### WHAT NEEDS TO BE DONE
Word for word, please copy the line containing "Where should I" and all lines after it in the entries below, and only those, leaving every picture out.

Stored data
###
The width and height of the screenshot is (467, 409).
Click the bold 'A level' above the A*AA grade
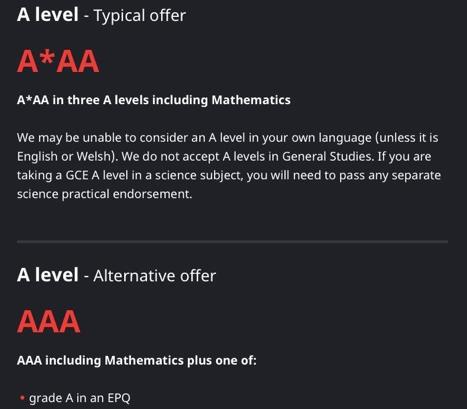[x=48, y=15]
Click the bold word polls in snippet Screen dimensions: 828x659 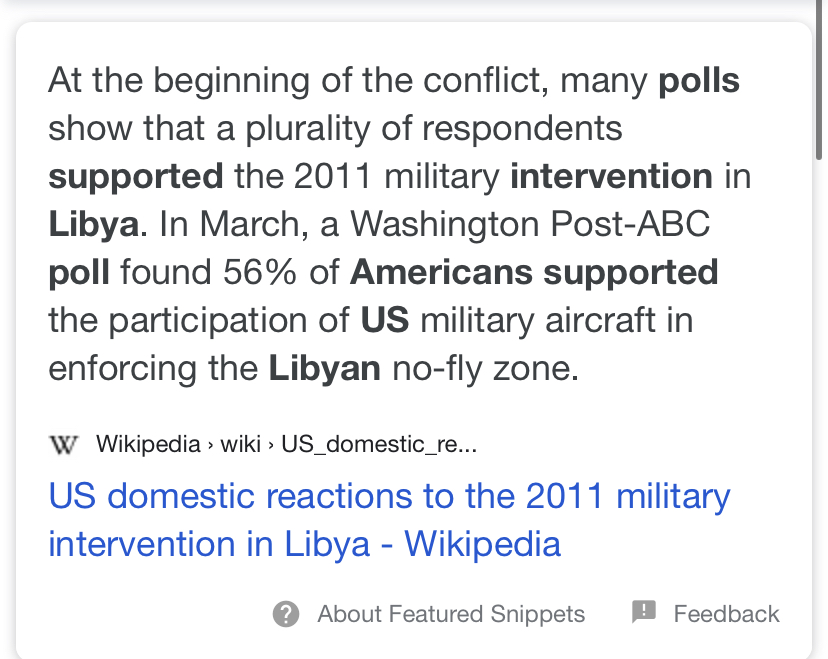(x=699, y=81)
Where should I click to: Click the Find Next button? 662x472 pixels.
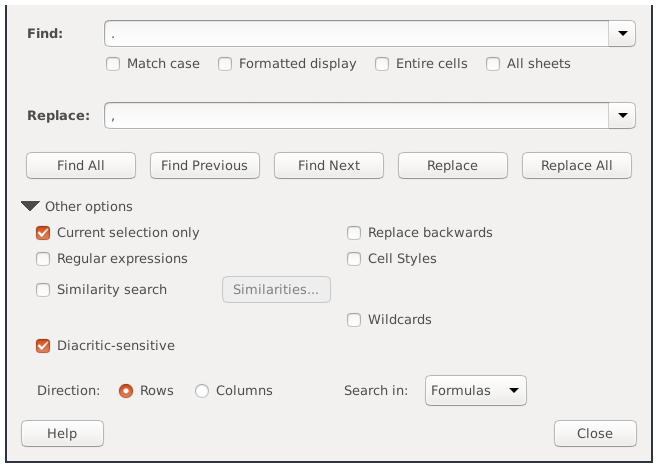pyautogui.click(x=329, y=166)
###
### THE COMPLETED TASK
Where should I click to: Click the Find Next button? 662x472 pixels.
pyautogui.click(x=329, y=166)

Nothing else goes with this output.